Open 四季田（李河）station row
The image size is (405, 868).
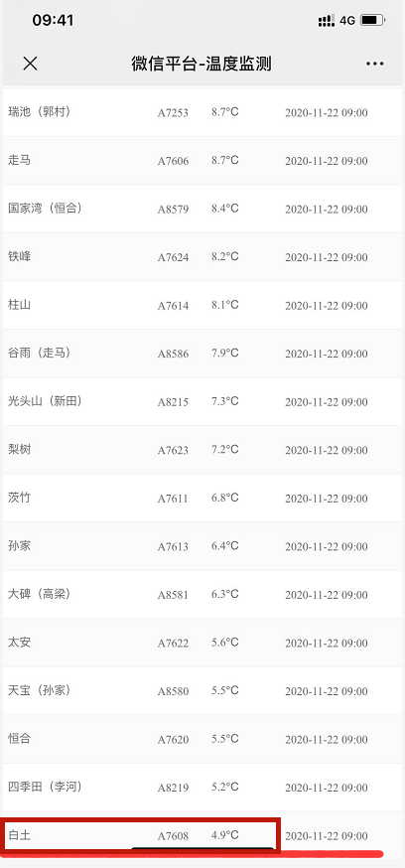pos(203,787)
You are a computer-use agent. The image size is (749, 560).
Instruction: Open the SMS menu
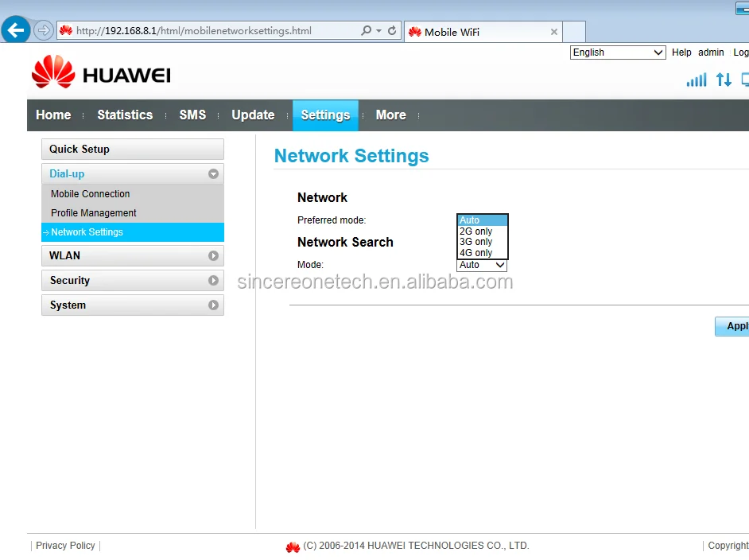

■ How to complete this task:
In the data above, find the line containing "You are a computer-use", then output it and every later line exactly, without the pictures.

■ Exercise output:
You are a computer-use agent. The image size is (749, 560).
Instruction: Open the SMS menu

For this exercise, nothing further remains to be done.